Что еще сказать вам? может быть, вы мало удовлетворены и тем, что я уже сказал: что делать? Гораздо легче чувствовать и понимать прекрасное, нежели заставлять других чувствовать и понимать его! Если одни из читателей, прочтя мою статью, скажут: «это правда», или по крайней мере: «во всем этом есть и правда»; если другие, прочтя ее, захотят прочесть и разобранные в ней сочинения, – мой долг выполнен, цель достигнута.
Но какой же общий результат выведу я из всего сказанного мною? Что такое г. Гоголь в нашей литературе? Где его место в ней? Чего должно ожидать нам от него, от него, еще только начавшего свое поприще, и как начавшего? Не мое дело раздавать венки бессмертия поэтам, осуждать на жизнь или смерть литературные произведения; если я сказал, что г. Гоголь поэт, я уже все сказал, я уже лишил себя права делать ему судейские приговоры. Теперь у нас слово «поэт» потеряло свое значение: его смешали с словом «писатель». У нас много писателей, некоторые даже с дарованием, но нет поэтов. Поэт высокое и святое слово; в нем заключается неумирающая слава! Но дарование имеет свои степени; Козлов, Жуковский, Пушкин, Шиллер: эти люди поэты, но равны ли они? Разве не спорят еще и теперь, кто выше: Шиллер или Гёте? Разве общий голос не назвал Шекспира царем поэтов, единственным и несравненным? И вот задача критики: определить степень, занимаемую художником в кругу своих собратий. Но г. Гоголь еще только начал свое поприще; следовательно, наше дело высказать свое мнение о его дебюте и о надеждах в будущем, которые подает этот дебют. Эти надежды велики, ибо г. Гоголь владеет талантом необыкновенным, сильным и высоким. По крайней мере в настоящее время он является главою литературы, главою поэтов; он становится на место, оставленное Пушкиным. Предоставим времени решить, чем и как кончится поприще г. Гоголя, а теперь будем желать, чтобы этот прекрасный талант долго сиял на небосклоне нашей литературы, чтобы его деятельность равнялась его силе.

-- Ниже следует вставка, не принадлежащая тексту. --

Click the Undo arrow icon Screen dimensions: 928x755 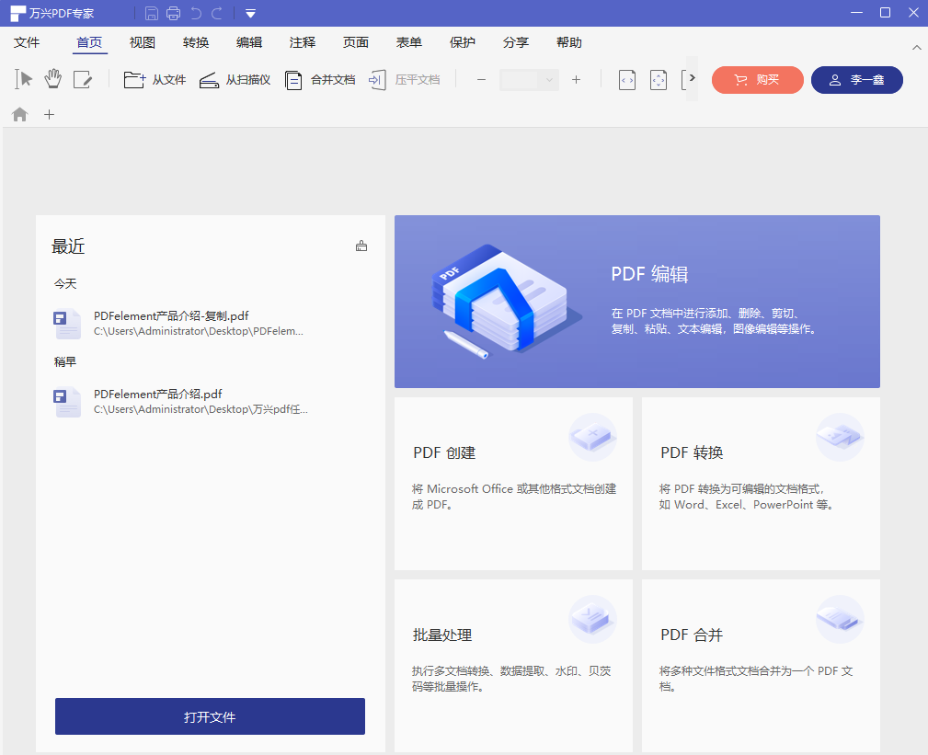[x=195, y=13]
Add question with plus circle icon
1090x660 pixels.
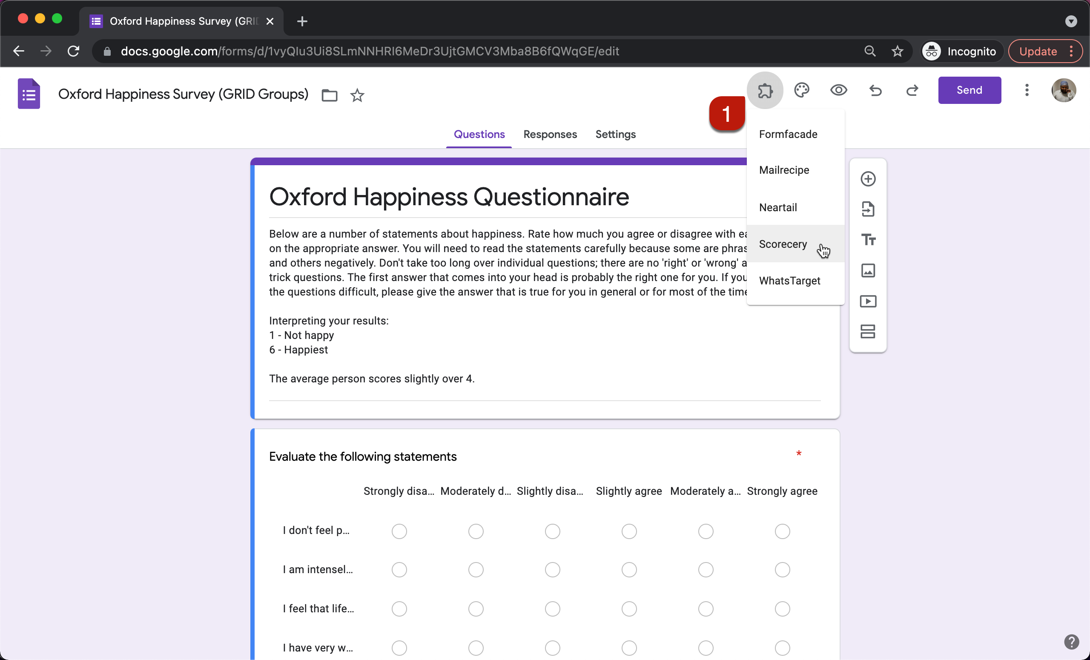868,179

В «Арабесках» помещены два отрывка из романа. Об этих отрывках нельзя судить как об отдельном и целом создании; но о них можно сказать, что они вполне могут служить залогом тех надежд, о которых я говорил. Поэты бывают двух родов: одни только доступны поэзии, и она у них бывает более способностию, чем даром или талантом, и много зависит от внешних обстоятельств жизни; у других дар поэзии есть нечто положительное, нечто составляющее нераздельную часть их бытия. Первые, иногда один раз в целую жизнь, выскажут какую-нибудь прекрасную поэтическую грезу и, как будто обессиленные тяжестью свершенного ими подвига, ослабевают и падают в последующих своих произведениях; и вот отчего у них первый опыт, по большей части, бывает прекрасен, а последующие постепенно подрывают их славу. Другие с каждым новым произведением возвышаются и крепнут; г. Гоголь принадлежит к числу этих последних поэтов: этого довольно!

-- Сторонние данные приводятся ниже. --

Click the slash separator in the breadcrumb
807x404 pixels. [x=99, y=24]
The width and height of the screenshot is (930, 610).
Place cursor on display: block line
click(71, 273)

Я забыл еще об одном достоинстве его произведений; это лиризм, которым проникнуты его описания таких предметов, которыми он увлекается. Описывает ли он бедную мать, это существо высокое и страждущее, это воплощение святого чувства любви, – сколько тоски, грусти и любви в его описании! Описывает ли он юную красоту – сколько упоения, восторга в его описании! Описывает ли он красоту своей родной, своей возлюбленной Малороссии – это сын, ласкающийся к обожаемой матери. Помните ли вы его описание безбрежных степей днепровских? Какая широкая, размашистая кисть! Какой разгул чувств! Какая роскошь и простота в этом описании! Чорт вас возьми, степи, как вы хороши у г. Гоголя!..
В одном журнале было изъявлено странное желание, чтобы г. Гоголь попробовал своих сил в изображении высших слоев общества: вот мысль, которая в наше время отзывается ужасным анахронизмом! Как! неужели поэт может сказать себе: дай опишу то или другое, дай попробую себя в том или другом роде?.. И притом разве предмет делает что-нибудь для достоинства сочинения? Разве это не аксиома: где жизнь, там и поэзия? Но мои «разве» никогда бы не кончились, если бы я захотел высказать их все, без остатка. Нет, пусть г. Гоголь описывает то, что велит ему описывать его вдохновение, и пусть страшится описывать то, что велят ему описывать или его воля, или гг. критики. Свобода художника состоит в гармонии его собственной воли с какою-то внешнею, не зависящею от него волею, или лучше сказать, его воля есть вдохновение!..[139]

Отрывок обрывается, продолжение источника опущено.